**EXERCISE TASK**
Please quote the text lines of the records below word for word, leaving out the pictures.

**DATA RECORDS**

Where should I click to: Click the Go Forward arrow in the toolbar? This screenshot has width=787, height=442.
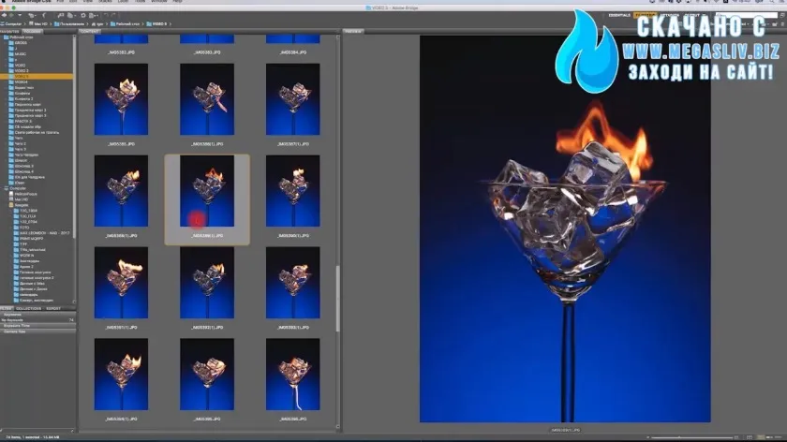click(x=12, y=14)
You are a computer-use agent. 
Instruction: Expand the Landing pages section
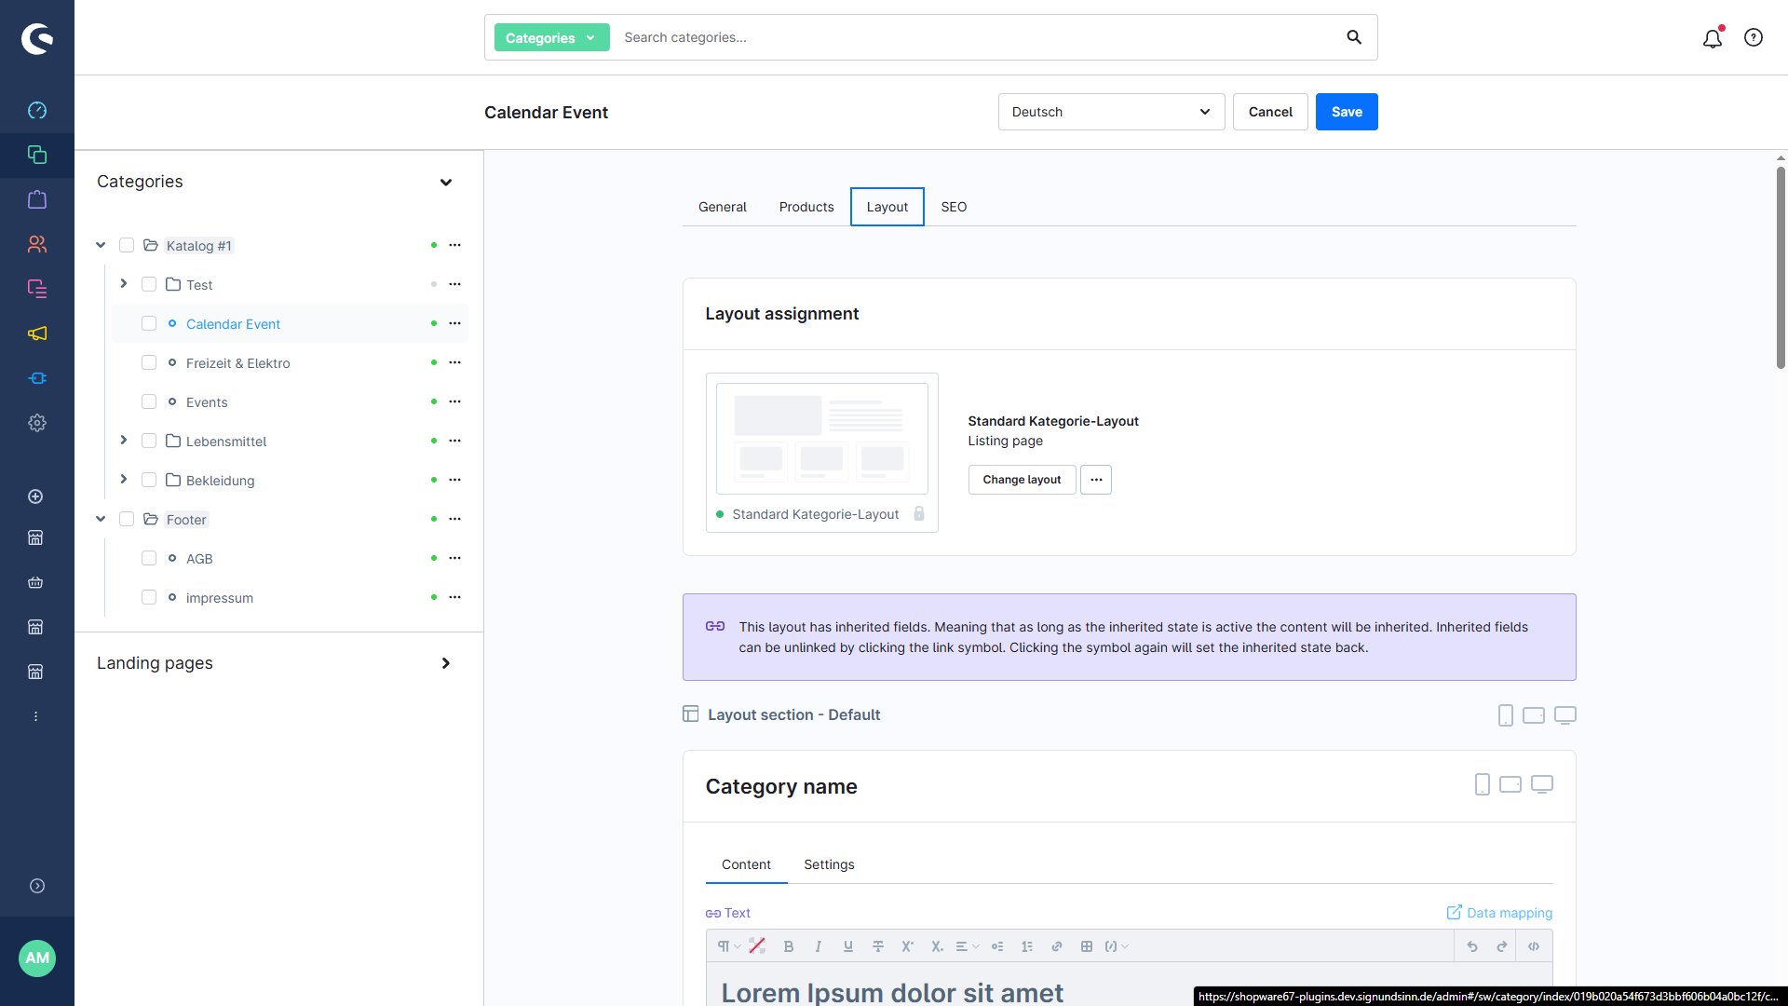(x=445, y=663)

**THE COMPLETED TASK**
Where should I click to: Click the Go Forward arrow in the toolbar? This screenshot has width=787, height=442.
click(x=12, y=14)
You are a computer-use agent. 
Instruction: Expand the Landing pages section
(x=445, y=663)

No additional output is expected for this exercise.